Whole-home filters treat all the water entering your house. These systems usually combine a sediment filter, activated carbon filter, and sometimes a UV light or water softener. They remove chlorine, improve taste and odor, reduce scale buildup, and kill bacteria. You get filtered water from every tap, but the filtration isn’t as thorough as reverse osmosis.
If you want the cleanest drinking water possible, go with RO. If you want better water throughout your entire home—showers, laundry, appliances—a whole-home system makes more sense. Some homeowners install both.
It depends on the system and how much water you use. Most under-sink reverse osmosis systems need new filters every six to twelve months. The RO membrane itself lasts two to three years if you keep up with the pre-filters.
Whole-home systems typically need filter changes once or twice a year.

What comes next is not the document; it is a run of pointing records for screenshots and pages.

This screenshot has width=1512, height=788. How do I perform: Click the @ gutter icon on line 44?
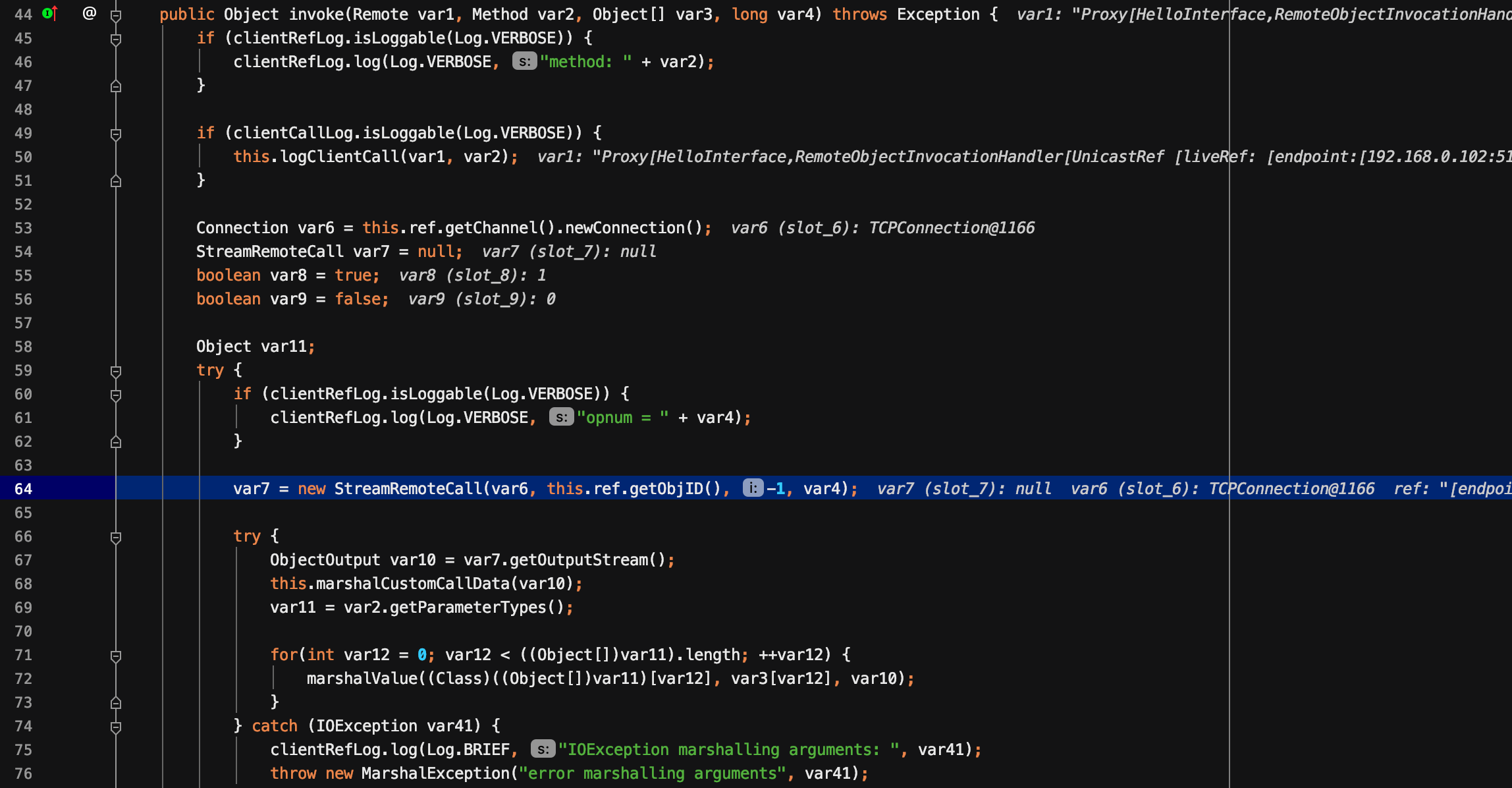point(90,13)
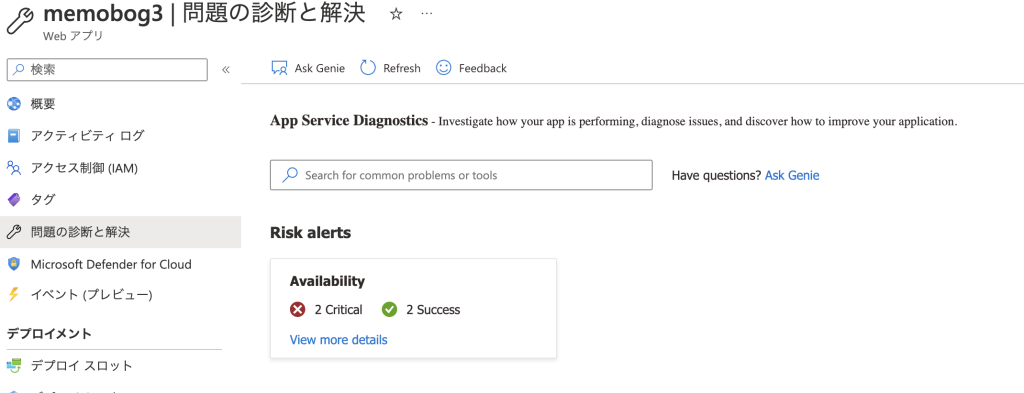Select the 概要 overview icon in sidebar
1024x393 pixels.
pyautogui.click(x=14, y=103)
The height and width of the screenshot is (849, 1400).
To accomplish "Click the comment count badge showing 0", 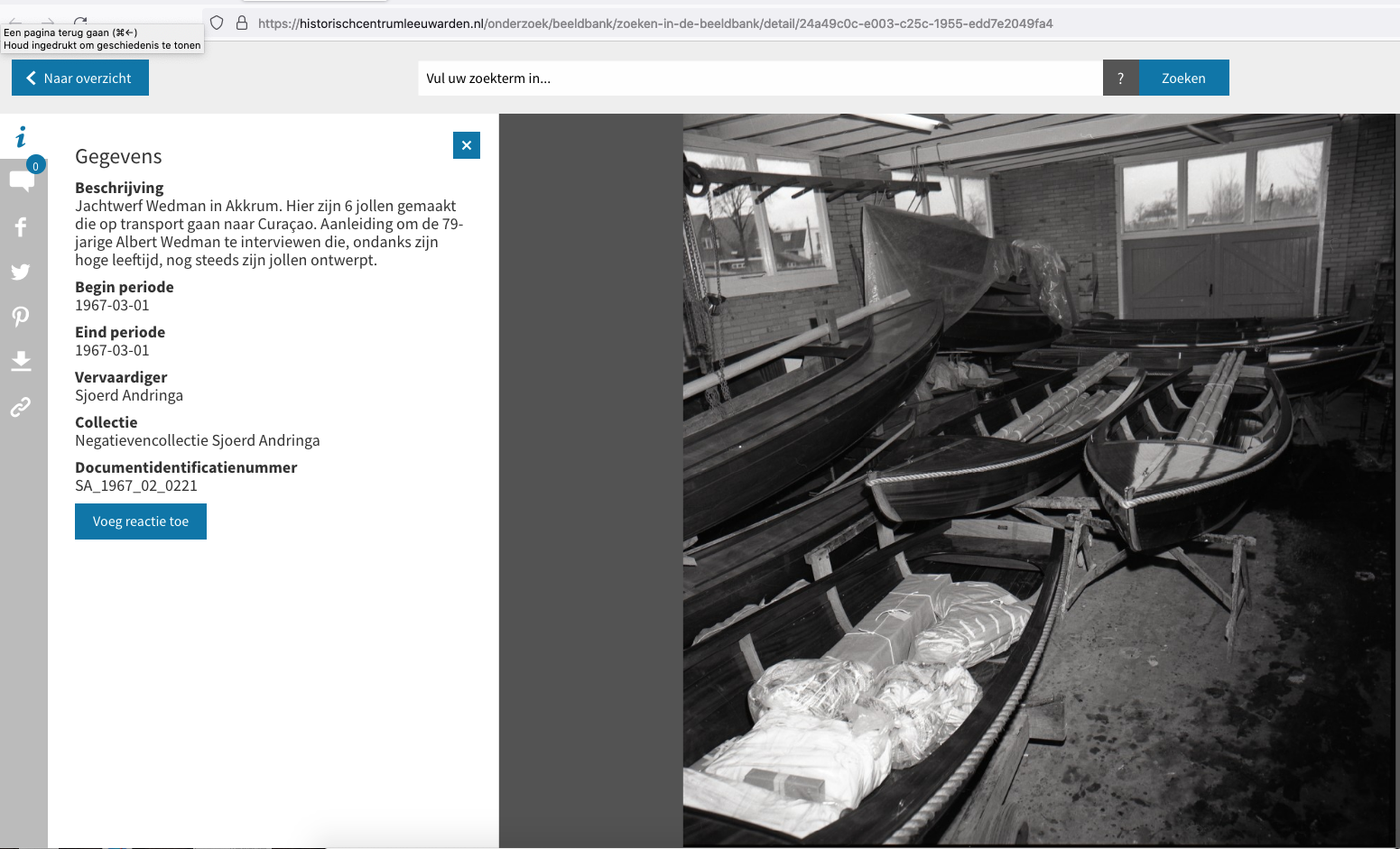I will (35, 165).
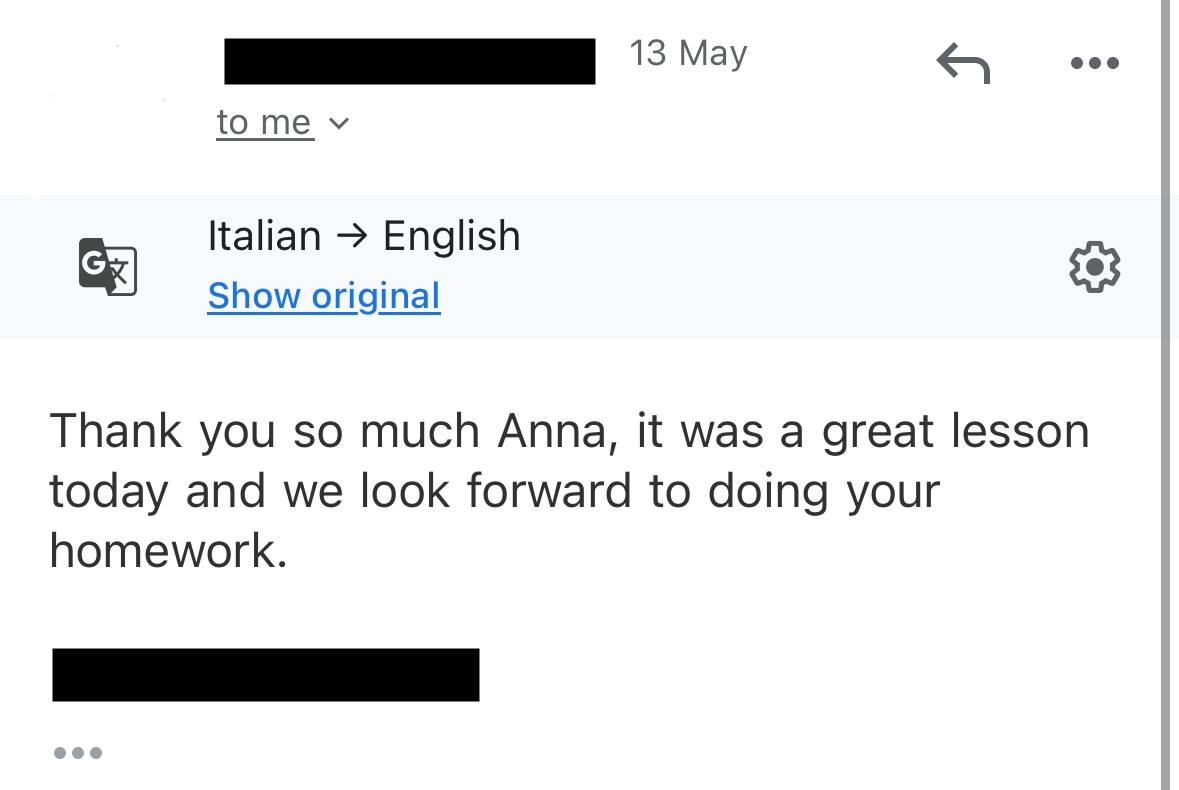
Task: Expand recipient details chevron beside "to me"
Action: click(339, 124)
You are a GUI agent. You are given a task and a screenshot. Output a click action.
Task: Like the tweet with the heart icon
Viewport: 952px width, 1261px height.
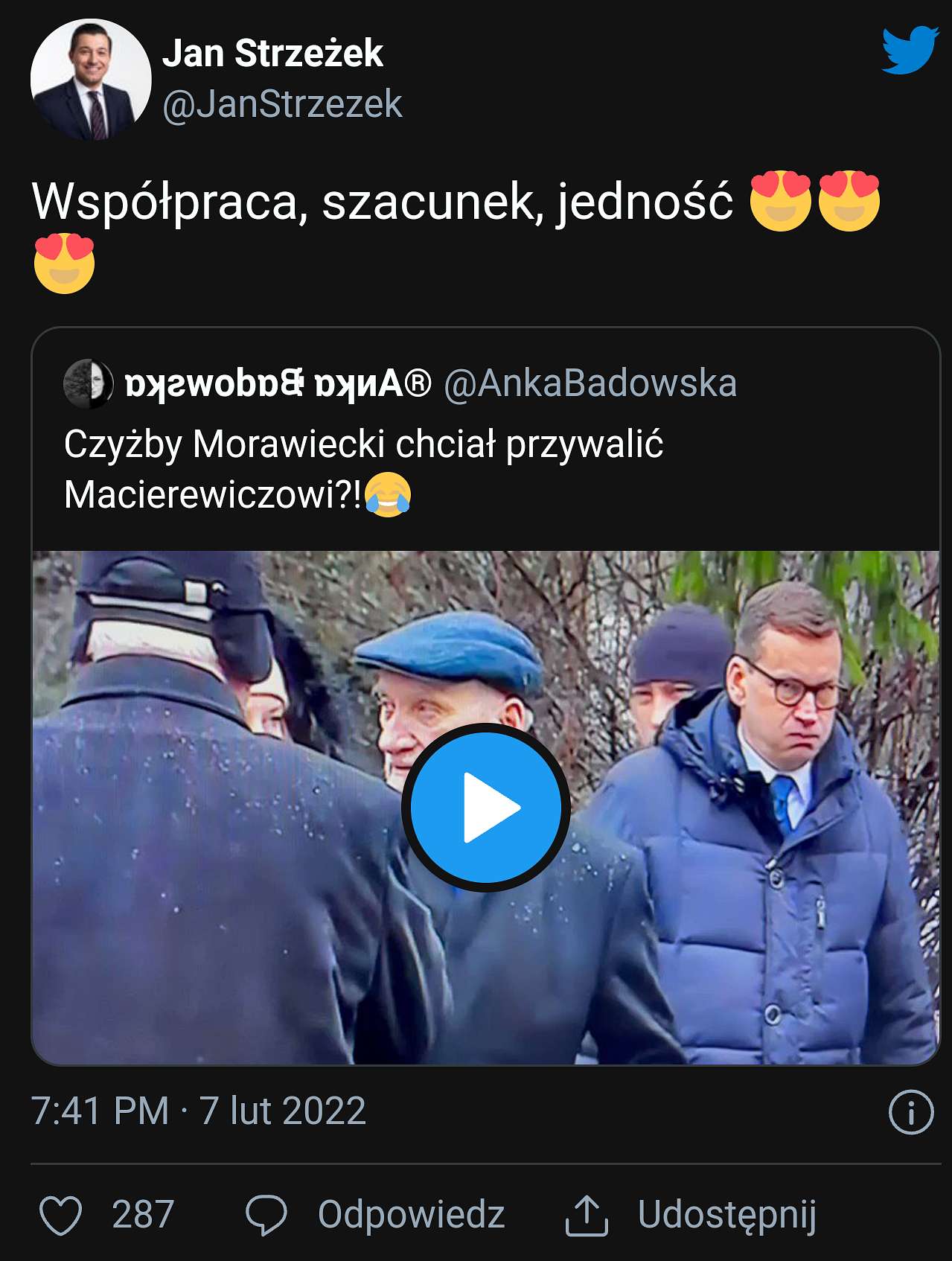click(60, 1215)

Sediment filters clog faster if your water has a lot of particulates. Carbon filters last longer but lose effectiveness over time as they absorb chlorine and organic compounds.
We set up a maintenance schedule when we install your system. You’ll know when filters are due, and we can handle the replacements if you don’t want to do it yourself. Skipping filter changes means your system works harder, removes less, and wears out sooner. Staying on schedule keeps your water clean and your system running efficiently.
Yes. Chlorine is one of the easiest contaminants to remove, and most filtration systems handle it without issue.
Activated carbon filters absorb chlorine as water passes through. You’ll notice the difference immediately—no more chemical smell or taste. Reverse osmosis systems also remove chlorine, along with just about everything else.
San Pablo’s water is treated by JEA, which uses chlorine to disinfect the water supply. That’s normal and safe, but it doesn’t taste great. If chlorine is your main complaint, even a basic carbon filter will solve it. If you want more comprehensive treatment, an RO system or whole-home filter gives you cleaner water across the board.
Reverse osmosis systems are the most effective residential option for removing PFAS. These “forever chemicals” don’t break down naturally, and standard carbon filters don’t catch them. RO membranes are fine enough to block PFAS molecules, removing up to 99% of them from your drinking water.
PFAS contamination has been detected in groundwater near Jacksonville, particularly around former military sites like Cecil Field. If you live in San Pablo and you’re concerned about PFAS exposure, testing your water is the first step. If PFAS shows up, a reverse osmosis system is the solution.
Whole-home PFAS filtration is possible but expensive. Most families install an under-sink RO system for drinking and cooking water, which covers the most direct exposure routes. That’s a practical middle ground between doing nothing and filtering your entire house.